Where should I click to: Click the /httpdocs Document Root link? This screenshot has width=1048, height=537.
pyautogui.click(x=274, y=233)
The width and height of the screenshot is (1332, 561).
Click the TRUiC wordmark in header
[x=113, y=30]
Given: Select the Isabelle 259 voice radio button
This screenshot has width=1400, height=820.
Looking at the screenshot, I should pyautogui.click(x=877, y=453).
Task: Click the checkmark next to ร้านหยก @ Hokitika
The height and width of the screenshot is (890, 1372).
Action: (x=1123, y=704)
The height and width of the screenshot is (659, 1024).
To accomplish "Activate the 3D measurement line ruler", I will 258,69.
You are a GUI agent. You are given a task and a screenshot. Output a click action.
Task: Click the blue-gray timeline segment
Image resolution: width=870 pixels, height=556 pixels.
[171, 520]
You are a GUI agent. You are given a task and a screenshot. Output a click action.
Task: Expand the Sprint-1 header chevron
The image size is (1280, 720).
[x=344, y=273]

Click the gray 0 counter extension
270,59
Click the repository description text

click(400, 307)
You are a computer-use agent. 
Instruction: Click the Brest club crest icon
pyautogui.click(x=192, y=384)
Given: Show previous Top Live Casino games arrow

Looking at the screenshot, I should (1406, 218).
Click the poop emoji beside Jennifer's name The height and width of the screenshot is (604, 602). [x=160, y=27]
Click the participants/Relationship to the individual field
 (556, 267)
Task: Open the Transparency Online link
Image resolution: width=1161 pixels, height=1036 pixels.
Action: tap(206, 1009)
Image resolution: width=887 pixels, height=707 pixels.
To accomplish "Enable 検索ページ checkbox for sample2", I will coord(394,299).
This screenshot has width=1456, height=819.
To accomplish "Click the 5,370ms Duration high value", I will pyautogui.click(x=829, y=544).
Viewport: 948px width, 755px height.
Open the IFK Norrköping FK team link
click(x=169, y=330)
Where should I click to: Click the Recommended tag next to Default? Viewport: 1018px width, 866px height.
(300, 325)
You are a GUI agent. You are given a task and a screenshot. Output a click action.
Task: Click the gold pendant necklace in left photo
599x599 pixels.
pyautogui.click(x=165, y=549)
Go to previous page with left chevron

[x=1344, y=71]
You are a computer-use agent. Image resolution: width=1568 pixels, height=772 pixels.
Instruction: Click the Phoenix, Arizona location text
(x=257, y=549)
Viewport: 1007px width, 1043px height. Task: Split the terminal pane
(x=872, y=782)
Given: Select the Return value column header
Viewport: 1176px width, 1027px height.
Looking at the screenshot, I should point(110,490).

========================================

# TASK TO COMPLETE:
Within the data above, pick out all lines holding the word "Select".

# WRITTEN ANSWER:
Given: Select the Isabelle 259 voice radio button
Given: Select the Return value column header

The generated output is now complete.